TASK BRIEF = Write the records out once more, so that nothing differs from the original.

-- RECORDS FOR THIS EXERCISE follows --

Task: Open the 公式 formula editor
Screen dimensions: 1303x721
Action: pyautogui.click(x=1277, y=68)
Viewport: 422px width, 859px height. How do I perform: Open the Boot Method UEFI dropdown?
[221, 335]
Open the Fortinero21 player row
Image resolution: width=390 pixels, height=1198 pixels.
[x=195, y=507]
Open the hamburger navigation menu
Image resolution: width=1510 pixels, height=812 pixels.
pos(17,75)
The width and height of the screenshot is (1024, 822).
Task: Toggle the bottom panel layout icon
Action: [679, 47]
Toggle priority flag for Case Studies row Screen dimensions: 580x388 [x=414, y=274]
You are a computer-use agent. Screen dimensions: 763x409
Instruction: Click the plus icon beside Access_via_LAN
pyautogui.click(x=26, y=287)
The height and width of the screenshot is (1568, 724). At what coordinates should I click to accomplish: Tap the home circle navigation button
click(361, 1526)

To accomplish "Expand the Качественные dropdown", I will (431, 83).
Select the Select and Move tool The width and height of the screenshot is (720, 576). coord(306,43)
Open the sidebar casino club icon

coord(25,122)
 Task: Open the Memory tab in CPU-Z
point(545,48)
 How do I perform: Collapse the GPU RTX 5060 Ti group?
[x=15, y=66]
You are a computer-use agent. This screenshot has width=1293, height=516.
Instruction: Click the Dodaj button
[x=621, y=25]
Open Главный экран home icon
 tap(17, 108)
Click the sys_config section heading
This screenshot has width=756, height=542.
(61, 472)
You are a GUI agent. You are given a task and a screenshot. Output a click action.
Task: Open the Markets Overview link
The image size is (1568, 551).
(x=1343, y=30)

-- RECORDS FOR THIS EXERCISE concluded --

COMPLETED EXERCISE =
Task: Open the 公式 formula editor
Screen dimensions: 1303x721
Action: pyautogui.click(x=1277, y=68)
Viewport: 422px width, 859px height. How do I perform: Open the Boot Method UEFI dropdown?
[221, 335]
Open the Fortinero21 player row
Image resolution: width=390 pixels, height=1198 pixels.
[x=195, y=507]
Open the hamburger navigation menu
Image resolution: width=1510 pixels, height=812 pixels.
pos(17,75)
The width and height of the screenshot is (1024, 822).
Task: Toggle the bottom panel layout icon
Action: [679, 47]
Toggle priority flag for Case Studies row Screen dimensions: 580x388 [x=414, y=274]
You are a computer-use agent. Screen dimensions: 763x409
Instruction: Click the plus icon beside Access_via_LAN
pyautogui.click(x=26, y=287)
The height and width of the screenshot is (1568, 724). At what coordinates should I click to accomplish: Tap the home circle navigation button
click(361, 1526)

To accomplish "Expand the Качественные dropdown", I will (431, 83).
Select the Select and Move tool The width and height of the screenshot is (720, 576). coord(306,43)
Open the sidebar casino club icon

coord(25,122)
 Task: Open the Memory tab in CPU-Z
point(545,48)
 How do I perform: Collapse the GPU RTX 5060 Ti group?
[x=15, y=66]
You are a computer-use agent. This screenshot has width=1293, height=516.
Instruction: Click the Dodaj button
[x=621, y=25]
Open Главный экран home icon
 tap(17, 108)
Click the sys_config section heading
This screenshot has width=756, height=542.
(61, 472)
You are a GUI agent. You are given a task and a screenshot. Output a click action.
Task: Open the Markets Overview link
The image size is (1568, 551).
(x=1343, y=30)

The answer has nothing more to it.